§ YOUR OBJECTIVE:
Hunt through the entries for the word "Hertfordshire" and copy each line in which it appears.

§ THE INPUT:

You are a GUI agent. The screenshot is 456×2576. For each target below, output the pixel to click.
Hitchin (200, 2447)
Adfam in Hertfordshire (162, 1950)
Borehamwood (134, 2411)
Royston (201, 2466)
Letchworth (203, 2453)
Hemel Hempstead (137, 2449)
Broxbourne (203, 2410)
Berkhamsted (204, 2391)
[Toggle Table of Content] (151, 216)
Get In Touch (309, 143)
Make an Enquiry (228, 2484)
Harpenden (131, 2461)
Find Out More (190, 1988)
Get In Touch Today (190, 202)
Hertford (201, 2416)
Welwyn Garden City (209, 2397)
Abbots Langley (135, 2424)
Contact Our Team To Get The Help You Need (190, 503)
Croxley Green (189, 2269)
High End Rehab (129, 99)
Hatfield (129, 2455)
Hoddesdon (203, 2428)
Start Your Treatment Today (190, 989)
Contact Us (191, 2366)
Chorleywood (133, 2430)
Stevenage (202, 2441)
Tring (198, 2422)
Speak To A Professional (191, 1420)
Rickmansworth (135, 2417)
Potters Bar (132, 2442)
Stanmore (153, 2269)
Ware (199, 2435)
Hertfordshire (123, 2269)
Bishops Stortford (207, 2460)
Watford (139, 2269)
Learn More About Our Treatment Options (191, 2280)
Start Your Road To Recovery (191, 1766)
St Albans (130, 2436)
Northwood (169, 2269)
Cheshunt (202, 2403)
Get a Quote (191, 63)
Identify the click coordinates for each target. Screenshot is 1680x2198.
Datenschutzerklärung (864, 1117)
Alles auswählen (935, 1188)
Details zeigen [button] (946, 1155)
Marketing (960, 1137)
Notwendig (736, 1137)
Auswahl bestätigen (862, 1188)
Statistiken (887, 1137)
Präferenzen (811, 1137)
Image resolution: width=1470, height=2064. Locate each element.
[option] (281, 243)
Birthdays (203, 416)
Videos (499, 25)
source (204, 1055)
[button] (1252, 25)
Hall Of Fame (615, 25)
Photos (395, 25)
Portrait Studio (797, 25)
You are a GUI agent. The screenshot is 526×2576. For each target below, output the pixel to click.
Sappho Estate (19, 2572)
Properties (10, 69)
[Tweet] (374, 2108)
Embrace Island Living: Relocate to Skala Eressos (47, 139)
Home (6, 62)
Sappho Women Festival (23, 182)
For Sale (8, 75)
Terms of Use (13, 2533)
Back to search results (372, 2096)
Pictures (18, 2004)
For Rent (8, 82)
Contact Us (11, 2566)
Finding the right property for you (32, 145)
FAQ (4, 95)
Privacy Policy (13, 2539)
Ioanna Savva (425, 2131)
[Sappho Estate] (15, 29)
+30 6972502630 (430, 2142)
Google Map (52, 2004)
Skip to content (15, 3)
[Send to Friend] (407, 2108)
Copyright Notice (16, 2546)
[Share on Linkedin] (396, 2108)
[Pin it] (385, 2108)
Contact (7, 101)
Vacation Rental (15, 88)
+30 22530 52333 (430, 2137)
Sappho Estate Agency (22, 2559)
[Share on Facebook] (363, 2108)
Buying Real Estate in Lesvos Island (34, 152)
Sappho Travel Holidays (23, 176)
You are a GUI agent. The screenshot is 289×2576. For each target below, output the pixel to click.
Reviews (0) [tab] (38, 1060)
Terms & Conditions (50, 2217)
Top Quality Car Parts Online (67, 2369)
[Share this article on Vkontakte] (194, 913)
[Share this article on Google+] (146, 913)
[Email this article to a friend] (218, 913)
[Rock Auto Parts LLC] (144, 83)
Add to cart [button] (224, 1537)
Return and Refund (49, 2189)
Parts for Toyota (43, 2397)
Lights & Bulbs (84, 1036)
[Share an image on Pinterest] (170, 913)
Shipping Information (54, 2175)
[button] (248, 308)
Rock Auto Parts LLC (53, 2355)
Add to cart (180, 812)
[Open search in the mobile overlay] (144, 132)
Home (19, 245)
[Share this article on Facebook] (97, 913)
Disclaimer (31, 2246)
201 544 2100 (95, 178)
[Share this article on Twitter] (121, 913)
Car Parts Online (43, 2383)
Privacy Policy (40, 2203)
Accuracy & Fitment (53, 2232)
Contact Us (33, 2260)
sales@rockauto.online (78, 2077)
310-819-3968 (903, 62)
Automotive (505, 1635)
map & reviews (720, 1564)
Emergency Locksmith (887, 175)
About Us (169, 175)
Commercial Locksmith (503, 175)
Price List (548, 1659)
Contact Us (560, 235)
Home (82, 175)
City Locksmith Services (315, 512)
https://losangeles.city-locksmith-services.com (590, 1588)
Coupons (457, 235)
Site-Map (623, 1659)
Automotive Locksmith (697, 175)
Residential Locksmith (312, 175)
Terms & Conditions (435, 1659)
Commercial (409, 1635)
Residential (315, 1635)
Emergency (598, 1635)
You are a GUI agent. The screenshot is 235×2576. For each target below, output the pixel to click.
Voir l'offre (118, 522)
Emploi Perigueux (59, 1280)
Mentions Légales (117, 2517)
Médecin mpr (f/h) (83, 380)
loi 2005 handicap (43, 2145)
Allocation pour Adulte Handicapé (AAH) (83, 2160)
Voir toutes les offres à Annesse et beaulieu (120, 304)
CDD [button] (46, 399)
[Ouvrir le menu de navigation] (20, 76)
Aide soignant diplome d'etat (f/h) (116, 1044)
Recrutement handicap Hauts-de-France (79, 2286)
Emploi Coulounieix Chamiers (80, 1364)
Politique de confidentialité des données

§ ANSWER SECTION:
Adfam in Hertfordshire (162, 1950)
Hertfordshire (123, 2269)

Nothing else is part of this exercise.